TEXT FOR ANALYSIS
--

While the larger format of the similarly themed Take Away the A, by Michaël Escoffier and Kris Di Giacomo (2014), is more...

THE ALPHABET THIEF

In rhyming text, this nontraditional alphabet book playfully depicts a thief in the act of stealing the letters of the alphabet from A to Z.

“The Alphabet Thief stole all of the A’s, / And all of the coats became cots. / All of the fairs were turned into firs, / And all of the boats became bots.” The verse never falters as the thief makes her way through the alphabet. Clever handling of the letter Q pairs it with U, turning “queasy” into “easy” and “squash” into “sash.” What the black-cloaked thief doesn’t see is that she is being followed by the narrator, a red-haired, white sleuth in beret and ponytail with a dog sidekick. Can they stop this terrible thief? Of course. The gumshoe takes all the Y’s and Z’s, turns them into slingshots and “ammo” and fires them at the thief, who promptly falls asleep. The ink-and-watercolor illustrations share space with the text in energetically varied layouts, the diminutive trim reminiscent of the old Nutshell Library books. The ending poses a small problem for libraries by addressing readers: “And who was the hero who saved the day? / It was me! You can write my name here.”

--

ACTION ITEM A
List each word change quoted in the book review, giving the original word and the word it becomes.
The review above and the entries below were drawn from separate sources.

Entries from a dataset:

--

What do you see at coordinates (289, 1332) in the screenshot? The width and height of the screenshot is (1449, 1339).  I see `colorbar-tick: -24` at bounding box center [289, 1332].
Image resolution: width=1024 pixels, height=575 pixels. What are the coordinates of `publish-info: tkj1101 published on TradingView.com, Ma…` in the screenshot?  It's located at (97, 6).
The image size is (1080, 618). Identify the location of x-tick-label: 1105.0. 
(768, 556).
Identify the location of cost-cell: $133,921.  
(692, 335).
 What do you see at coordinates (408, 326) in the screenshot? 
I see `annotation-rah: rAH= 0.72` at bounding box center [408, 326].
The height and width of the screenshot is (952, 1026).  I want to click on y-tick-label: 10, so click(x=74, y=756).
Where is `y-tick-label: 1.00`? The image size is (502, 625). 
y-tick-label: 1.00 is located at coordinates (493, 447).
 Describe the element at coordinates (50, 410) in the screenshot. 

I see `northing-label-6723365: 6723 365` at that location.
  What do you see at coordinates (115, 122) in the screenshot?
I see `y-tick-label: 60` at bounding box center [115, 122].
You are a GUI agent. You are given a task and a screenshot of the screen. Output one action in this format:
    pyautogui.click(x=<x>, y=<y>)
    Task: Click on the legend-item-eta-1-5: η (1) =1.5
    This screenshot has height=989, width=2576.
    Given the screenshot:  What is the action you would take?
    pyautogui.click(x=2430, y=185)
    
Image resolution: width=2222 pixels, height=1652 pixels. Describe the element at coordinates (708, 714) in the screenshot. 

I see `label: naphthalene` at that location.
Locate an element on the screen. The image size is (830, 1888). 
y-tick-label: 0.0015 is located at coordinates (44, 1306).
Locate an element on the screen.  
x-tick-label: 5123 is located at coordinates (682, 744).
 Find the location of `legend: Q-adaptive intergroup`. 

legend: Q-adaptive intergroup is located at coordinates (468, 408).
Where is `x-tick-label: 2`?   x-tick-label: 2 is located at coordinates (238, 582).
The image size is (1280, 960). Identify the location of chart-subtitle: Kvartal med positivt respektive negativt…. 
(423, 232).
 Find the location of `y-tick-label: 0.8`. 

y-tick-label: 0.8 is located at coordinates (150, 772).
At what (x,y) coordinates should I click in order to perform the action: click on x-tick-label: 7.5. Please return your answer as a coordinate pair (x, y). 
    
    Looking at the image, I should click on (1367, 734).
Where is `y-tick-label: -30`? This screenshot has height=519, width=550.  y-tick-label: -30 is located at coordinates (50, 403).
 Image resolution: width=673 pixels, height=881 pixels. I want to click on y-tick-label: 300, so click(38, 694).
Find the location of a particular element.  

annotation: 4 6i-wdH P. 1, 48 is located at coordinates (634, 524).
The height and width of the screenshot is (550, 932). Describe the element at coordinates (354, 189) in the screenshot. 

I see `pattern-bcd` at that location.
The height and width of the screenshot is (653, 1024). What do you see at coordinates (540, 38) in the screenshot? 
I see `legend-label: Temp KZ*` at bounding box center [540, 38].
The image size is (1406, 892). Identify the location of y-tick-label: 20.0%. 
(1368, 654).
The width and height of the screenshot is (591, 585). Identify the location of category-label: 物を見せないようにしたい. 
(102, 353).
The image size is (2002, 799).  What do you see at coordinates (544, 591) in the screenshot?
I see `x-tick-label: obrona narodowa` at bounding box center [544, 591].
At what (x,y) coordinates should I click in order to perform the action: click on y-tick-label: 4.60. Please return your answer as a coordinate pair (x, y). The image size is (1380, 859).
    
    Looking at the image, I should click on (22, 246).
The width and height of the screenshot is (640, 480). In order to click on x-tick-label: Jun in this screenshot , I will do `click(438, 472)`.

--

ACTION ITEM B
Copy out the entries starting at the line containing "The image size is (1406, 892)." and ending with the final line of the entries.

YOUR SOLUTION A
coats → cots
fairs → firs
boats → bots
queasy → easy
squash → sash

YOUR SOLUTION B
The image size is (1406, 892). Identify the location of y-tick-label: 20.0%. 
(1368, 654).
The width and height of the screenshot is (591, 585). Identify the location of category-label: 物を見せないようにしたい. 
(102, 353).
The image size is (2002, 799).  What do you see at coordinates (544, 591) in the screenshot?
I see `x-tick-label: obrona narodowa` at bounding box center [544, 591].
At what (x,y) coordinates should I click in order to perform the action: click on y-tick-label: 4.60. Please return your answer as a coordinate pair (x, y). The image size is (1380, 859).
    
    Looking at the image, I should click on (22, 246).
The width and height of the screenshot is (640, 480). In order to click on x-tick-label: Jun in this screenshot , I will do `click(438, 472)`.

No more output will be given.